Le premier accord, conclu avec l’Association internationale de développement (IDA), porte sur un prêt de 50 millions USD, soit près de 42 millions EUR. Cette enveloppe constitue un financement additionnel du programme NAFA et vise à élargir le dispositif national de protection sociale. Les ressources seront mobilisées à travers l’Agence nationale d’inclusion économique et sociale (ANIES) afin d’accroître l’appui aux ménages vulnérables et de renforcer les mécanismes d’inclusion économique. L’objectif est de mieux amortir les chocs socio-économiques tout en favorisant une insertion durable des bénéficiaires dans l’activité productive.
Le second accord, signé avec la Banque islamique de développement (BID), concerne la construction du corridor routier régional Guinée–Sénégal, notamment le tronçon Mali–Gadhalougué. D’un coût estimé à 140 millions EUR, ce projet structurant ambitionne d’améliorer la connectivité transfrontalière, de fluidifier les échanges commerciaux et de réduire les coûts logistiques.

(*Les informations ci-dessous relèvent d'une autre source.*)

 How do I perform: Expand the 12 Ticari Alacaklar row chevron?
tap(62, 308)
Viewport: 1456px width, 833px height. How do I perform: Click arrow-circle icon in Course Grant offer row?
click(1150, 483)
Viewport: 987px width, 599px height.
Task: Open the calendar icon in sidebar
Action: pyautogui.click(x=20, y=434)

À terme, il devrait contribuer au renforcement de l’intégration sous-régionale et à la dynamisation des flux économiques entre les pays concernés.
Signés respectivement les 19 juin et 14 août 2025, ces deux accords ont été soumis au CNT conformément aux procédures de ratification des conventions de financement. Leur adoption ouvre désormais la voie à leur mise en œuvre opérationnelle. À travers cette double validation, les autorités affichent une orientation claire : combiner investissements sociaux et infrastructures structurantes pour soutenir une croissance plus résiliente et inclusive.